故郷を持たない天才(ファイアーマンの新作に思う)

 ポール・マッカートニーの変名ユニット「ファイアーマン」の新作「Electric Arguments」が出ましたね。僕も早速聴いています。ファイアーマン名義では3作目になる今作ですが、前2作がけっこうナニな内容だったのに対して、今回はボーカルをフィーチャーした曲がメインで、格段に聴きやすくなっています。全体に、いつものポールらしい作り込みはないですが、ユースのプロデュースだからなのか音の空間のとり方がいつものポールと違い、それがいい方向に作用していて、気持ちよく聴けます。曲も概ね良好。ちょっと単調ではありますが、ポールのファンなら絶対にわかる、「あの感じ」(「MacCartney」の収録曲にも通じる)もあって、事前の予想以上にいいアルバムだと感じます。変名ユニットなのでリラックスできたのかも知れませんね。本人が楽しんでいる様子も伝わってきます。ちょっと気になったのが、曲調にアメリカのブルースやカントリー的なものを感じたこと。「Dance ’Tii We’re High」などちょっとねじくれたフィル・スペクターのようで、長年のポールファンとしてはいろいろ想像してしまいます。
それでも通して聴いていると、アメリカ音楽的な部分はあくまでテイストで、本質はいつもと変わらないポール・マッカートニーだと実感できます。
 で、今回はふと思うところあって、ファイアーマン以外にポールの「少し毛色の違う作品」を続けて聴いてみました。カントリー・ハムズやスリリントン、それからクラシック作品や「Back In The U.S.S.R.」「Run Devil Run」といったあたり。どれもちゃんとした音楽で、聴いていて楽しいです(個人的には「Working Classical」が好きです)。
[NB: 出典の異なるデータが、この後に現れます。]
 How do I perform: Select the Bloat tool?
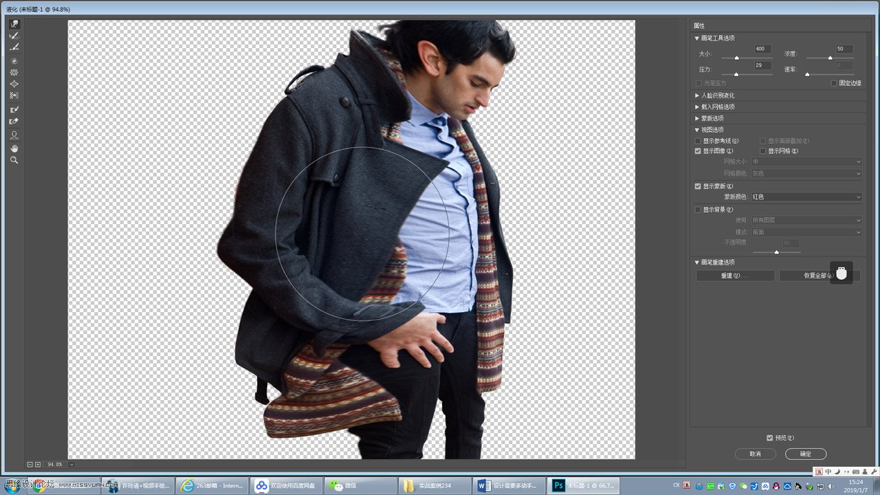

 こういう作品を聴くと、つくづくポールは「音楽的なルーツを持たない人なんだなあ」と思います。別にやっている音楽がニセモノだというわけではありません。どれも見事です。でもそれは逆に、ポールの本質が特定の音楽ジャンルやスタイルに依拠しているんではないということを示していると感じます。そして不思議なことにポールの場合、どの音楽をやっても、絶妙な「距離感」を感じます。ふつうミュージシャンはどんな人でも、自分の表現のルーツというか、核となる音楽性があって、それを出発点にして音楽を創造します。だから自分のルーツからはずれた音楽をやると「変わったなあ」「無理しているなあ」などと思われてしまうんですが、それがポールは、そういうルーツを想像することが難しいんです。
 それはポールの「絶対ルーツ」であるはずのロックンロールでさえ感じることです。そしてそういう印象がありながら、どれを聴いてもちゃんと「ポールらしい」と思わせてしまう「何か」もあるのです。改めて考えてみたらとんでなく凄いことだと思います。誰もが持っているはずの「音楽的出身地」を持たず、なお偉大な作品を作り続けることができるなんて、この人以外にはいないのかも知れません(同じように幅広い活動レンジを持っていたフランク・ザッパは、よく聴くとそのルーツがオーソドックスなR&Bであることがわかります)。よく独特の音楽性を持ったアーチストについて「すでに○○(アーチスト名)というジャンルを形成している」という文章を見かけますが、ポールほどこの言葉に相応しい人はいないのかも知れません。
 それにしてもこのファイアーマン、66歳の大家が作ったとは思えない「若気」を感じる作品です(完成しきれていないという印象も含めて)。こういうことができるポールを、僕は心から尊敬します。